Anxiety disorders are common. Prevalence is likely to be raised in people with hearing impairment, who experience higher rates of associated risk factors. We conducted, to our knowledge, the first systematic review of the prevalence and correlates of anxiety in people with hearing impairment.
We searched electronic databases and references of included studies, using predetermined criteria to retrieve original research reporting prevalence of anxiety disorders or symptoms in adult, hearing impaired populations. We assessed risk of bias using the adapted Newcastle Ottawa Scale.

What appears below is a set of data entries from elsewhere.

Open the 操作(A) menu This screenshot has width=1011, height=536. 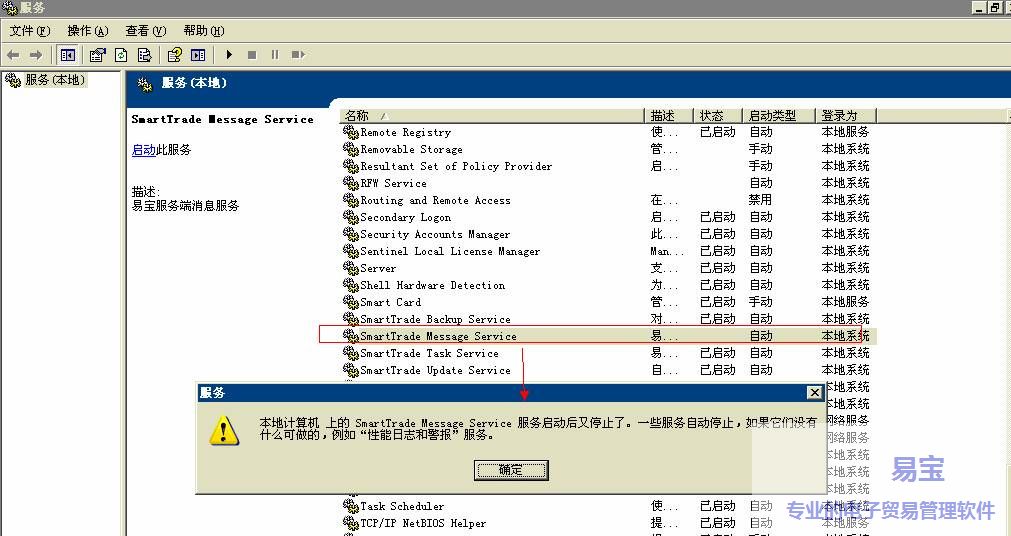click(x=87, y=31)
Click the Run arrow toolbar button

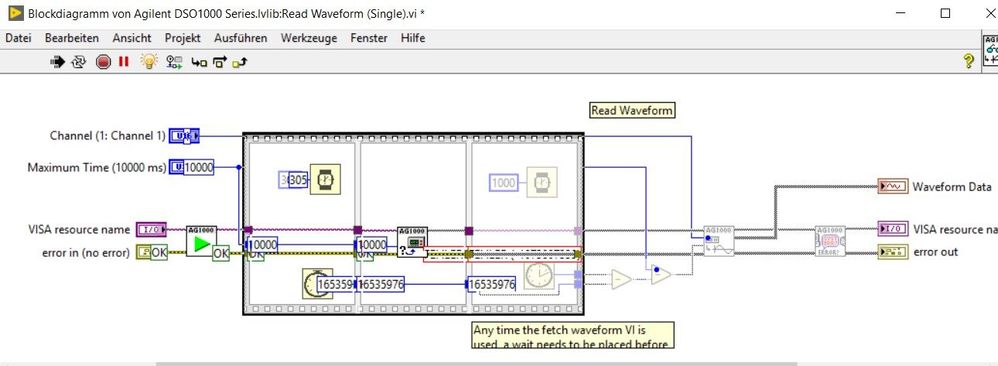click(x=57, y=62)
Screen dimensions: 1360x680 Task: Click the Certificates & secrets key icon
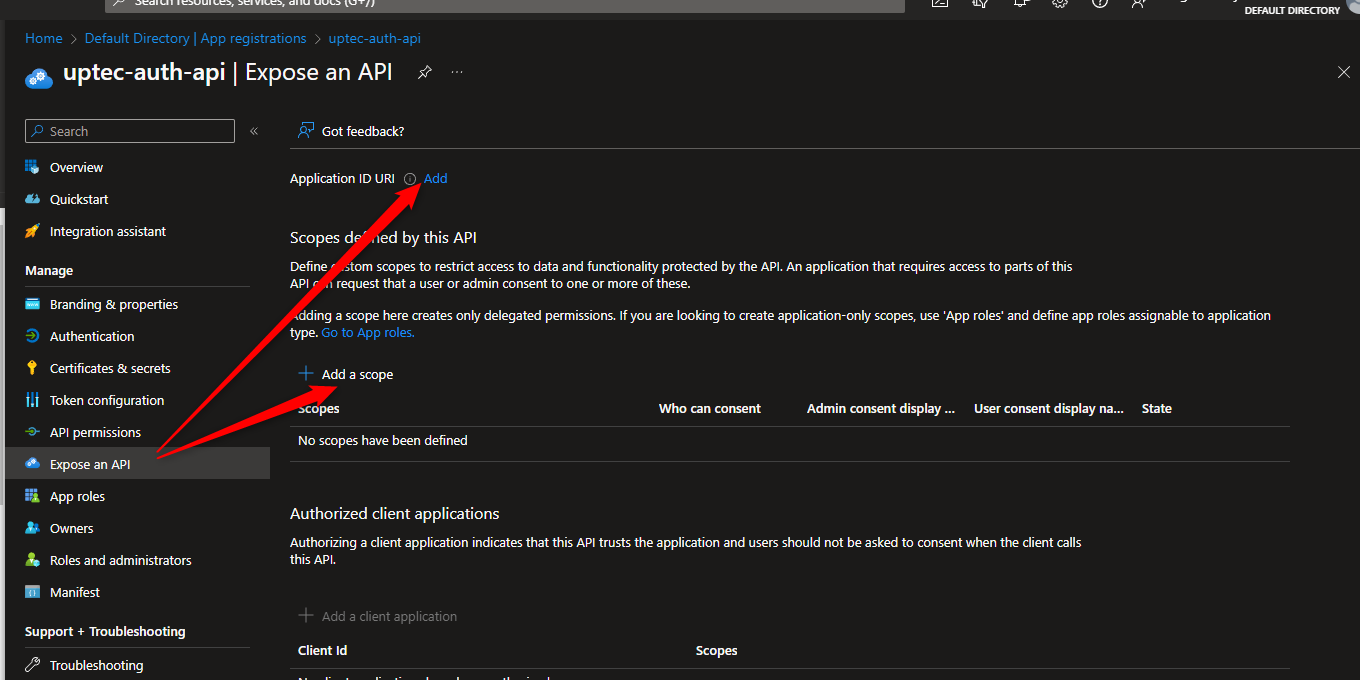pos(32,368)

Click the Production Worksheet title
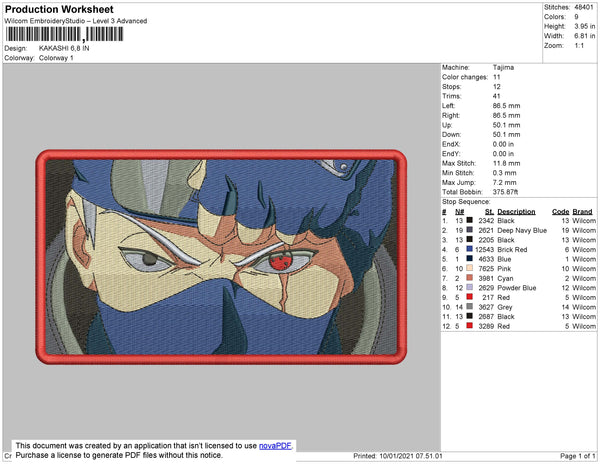click(59, 9)
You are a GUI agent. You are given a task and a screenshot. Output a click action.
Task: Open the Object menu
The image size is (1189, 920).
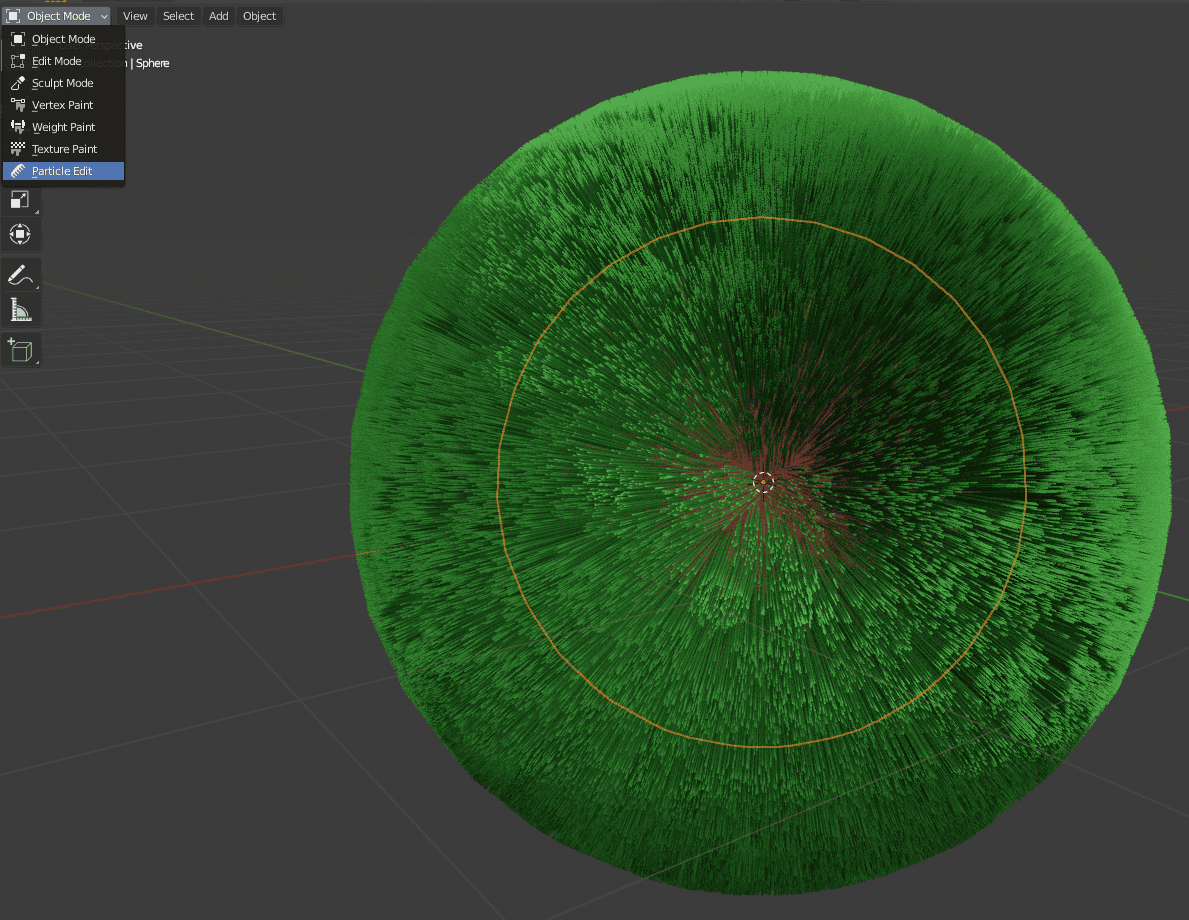[259, 15]
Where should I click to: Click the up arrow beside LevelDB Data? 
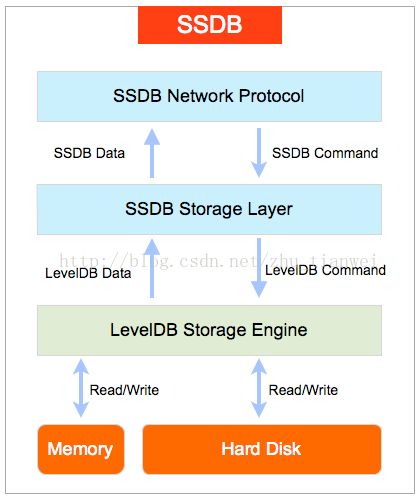[x=152, y=268]
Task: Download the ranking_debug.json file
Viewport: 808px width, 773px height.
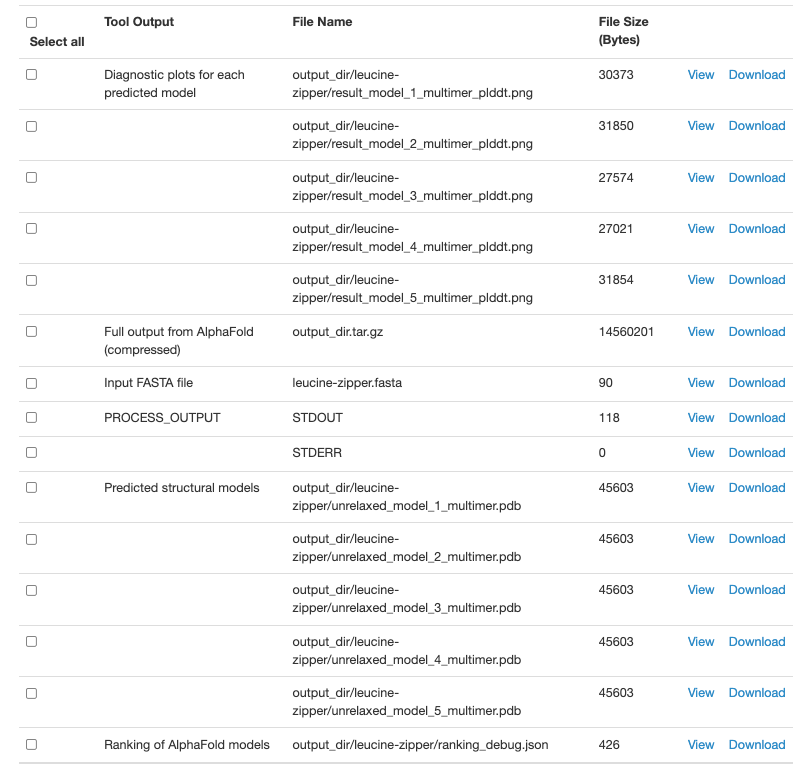Action: (756, 745)
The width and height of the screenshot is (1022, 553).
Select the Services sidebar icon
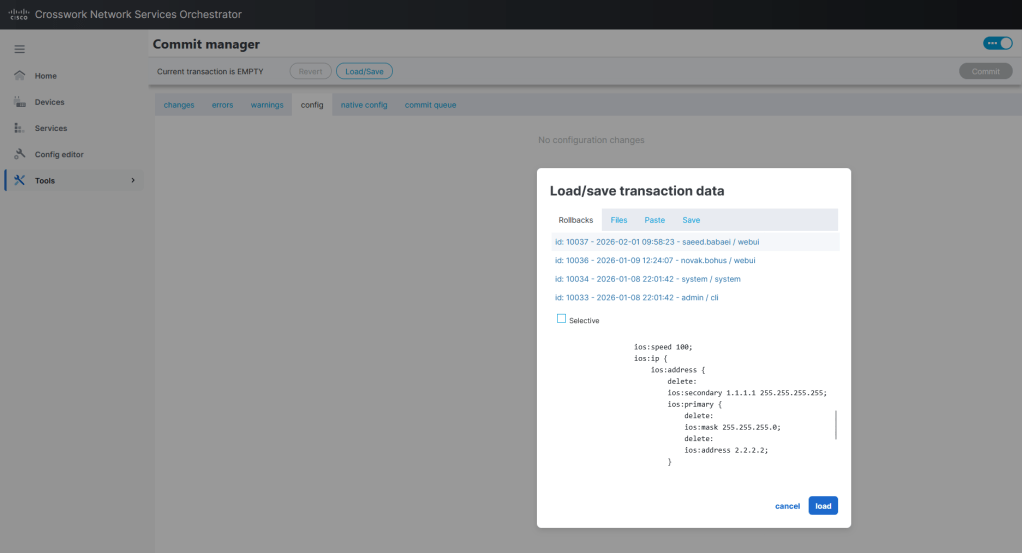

We included 25 studies evaluating 17,135 people with hearing impairment. Community studies of higher quality reported a lifetime prevalence of anxiety disorder of 11.1% (one study) and point prevalences of 15.4–31.3% for clinically significant anxiety symptoms (five studies) in people who predominantly had acquired hearing impairment. Anxiety prevalence was higher in hearing impaired people in 8/10 studies with a comparator non-hearing impaired group. Anxiety symptoms decreased after surgical intervention for hearing in all studies investigating this. Correlates consistently associated with anxiety were tinnitus and hearing impairment severity.
Prevalence of anxiety is higher among people with hearing impairment than the general population; our findings indicate that this excess morbidity may be related to the hearing impairment itself, as it was associated with the severity of impairment, and reduced after surgical treatment. Clinicians should be aware of the potential impact of hearing on mental health, and that where hearing ability can be improved, this may reduce anxiety.